À partir des années 1980, tandis que la distinction entre les migrant·e·s de l’« ancien » et du « nouveau » Commonwealth est devenue moins pertinente, la politique en matière d’immigration a commencé à établir des distinctions entre les personnes, les considérant plus ou moins aptes à bien s’intégrer dans la société britannique. Il s’agit d’un racisme culturel qui nie paradoxalement l’existence du racisme de la part de la société dominante. Si l’intégration des minorités ne réussit pas, on tient pour responsables les immigré·es qui refuseraient de se soumettre à ses normes. Le racisme institutionnel est inhérent aux politiques britanniques qui cherchent à contrôler la migration. La politique de l’environnement hostile en est un très bon exemple, les contrôles d’identité renforcés étant majoritairement pratiqués à l’égard de personnes qui ne seraient pas considérées comme étant ethniquement « natives » du pays.
Le gouvernement britannique nie pourtant l’existence du racisme institutionnel au Royaume-Uni. Suite à la publication en mars dernier d’un rapport indépendant sur les procédures disciplinaires et la culture au sein de la police londonienne qui l’a qualifié d’« institutionnellement » raciste, misogyne et homophobe, Braverman a refusé d’accepter cette conclusion, déni partagé par le précédent ministre de la Justice Dominic Raab. Or, une analyse de la politique des gouvernements successifs britanniques en matière de migration suggère que le racisme institutionnel dépasse de loin la police et gangrène l’État britannique.
Ce dernier projet de loi sur l’immigration n’est pas le seul fait de certains individus. Il n’est pas non plus une aberration qui va à l’encontre d’une longue tradition de tolérance de d’accueil des migrant·es. Au contraire, il est fermement ancré dans une tradition qui trace les frontières de la citoyenneté en fonction de la différence raciale. Politiquement, il sert un rôle primordial dans une stratégie de populisme autoritaire, alimentant les divisions culturelles qui opposent une classe ouvrière blanche mythique aux « élites cosmopolites ». Il ignore ainsi l’hétérogénéité raciale de la classe ouvrière afin de mieux la diviser et de détourner l’attention des multiples crises auxquelles la population britannique est confrontée, de la crise du coût de la vie à la crise des services publics en passant par la crise climatique.
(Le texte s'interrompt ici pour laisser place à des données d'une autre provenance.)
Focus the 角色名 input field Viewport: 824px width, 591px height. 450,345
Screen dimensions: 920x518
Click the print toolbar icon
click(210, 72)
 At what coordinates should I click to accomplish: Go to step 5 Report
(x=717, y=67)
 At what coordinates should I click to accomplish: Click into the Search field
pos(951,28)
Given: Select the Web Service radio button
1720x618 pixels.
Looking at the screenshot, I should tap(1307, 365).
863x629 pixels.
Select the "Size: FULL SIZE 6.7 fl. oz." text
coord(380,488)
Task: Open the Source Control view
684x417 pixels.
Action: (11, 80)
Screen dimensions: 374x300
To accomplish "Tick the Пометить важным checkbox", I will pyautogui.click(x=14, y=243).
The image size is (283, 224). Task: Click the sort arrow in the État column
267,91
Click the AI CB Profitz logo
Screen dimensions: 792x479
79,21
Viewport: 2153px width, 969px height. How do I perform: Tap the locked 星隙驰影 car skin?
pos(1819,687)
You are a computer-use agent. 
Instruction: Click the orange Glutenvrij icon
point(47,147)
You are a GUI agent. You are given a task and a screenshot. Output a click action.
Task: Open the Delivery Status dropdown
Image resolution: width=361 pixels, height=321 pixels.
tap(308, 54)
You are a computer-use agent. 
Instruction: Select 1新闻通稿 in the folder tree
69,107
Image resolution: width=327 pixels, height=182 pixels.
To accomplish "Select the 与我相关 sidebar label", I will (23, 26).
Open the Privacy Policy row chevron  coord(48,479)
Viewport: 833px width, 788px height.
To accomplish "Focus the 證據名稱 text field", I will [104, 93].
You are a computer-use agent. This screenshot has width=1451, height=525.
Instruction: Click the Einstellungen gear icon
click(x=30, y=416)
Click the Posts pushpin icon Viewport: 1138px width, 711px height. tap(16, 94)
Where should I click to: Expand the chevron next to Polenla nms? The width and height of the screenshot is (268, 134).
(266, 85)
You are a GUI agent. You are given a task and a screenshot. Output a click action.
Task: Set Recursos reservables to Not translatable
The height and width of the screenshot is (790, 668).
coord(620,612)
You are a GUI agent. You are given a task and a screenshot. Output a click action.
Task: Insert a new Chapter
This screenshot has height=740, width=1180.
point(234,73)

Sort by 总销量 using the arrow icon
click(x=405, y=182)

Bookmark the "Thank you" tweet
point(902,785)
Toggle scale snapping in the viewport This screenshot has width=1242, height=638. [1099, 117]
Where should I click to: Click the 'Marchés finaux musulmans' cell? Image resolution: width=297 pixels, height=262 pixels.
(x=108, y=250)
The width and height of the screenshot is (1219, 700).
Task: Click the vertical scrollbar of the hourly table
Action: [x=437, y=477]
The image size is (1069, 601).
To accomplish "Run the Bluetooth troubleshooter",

Comme Mondon et Winter le soulignent dans leur ouvrage Reactionary Democracy (Verso, 2020), c’est dans l’intérêt de l’État libéral de nier toute accusation de racisme afin de perpétuer le mythe d’une société post-raciale qui aurait rejeté le racisme grossier du passé, en conflit avec l’ordre social et politique libéral contemporain (ou du moins avec la perception et la représentation qu’il a de lui-même). L’image d’une société britannique multiculturelle, gouvernée par le petit-fils d’immigrés d’origine indienne, avec une ministre de l’Intérieur elle aussi issue de l’immigration, sert à légitimer des formes de racisme plus subtils comme le racisme institutionnel, perpétuant le racisme s’incarnant sous une forme libérale. Il n’en reste pas moins qu’il s’agit bien de racisme et que c’est bien dans cette optique qu’il faut comprendre ce dernier projet de loi contre l’immigration illégale.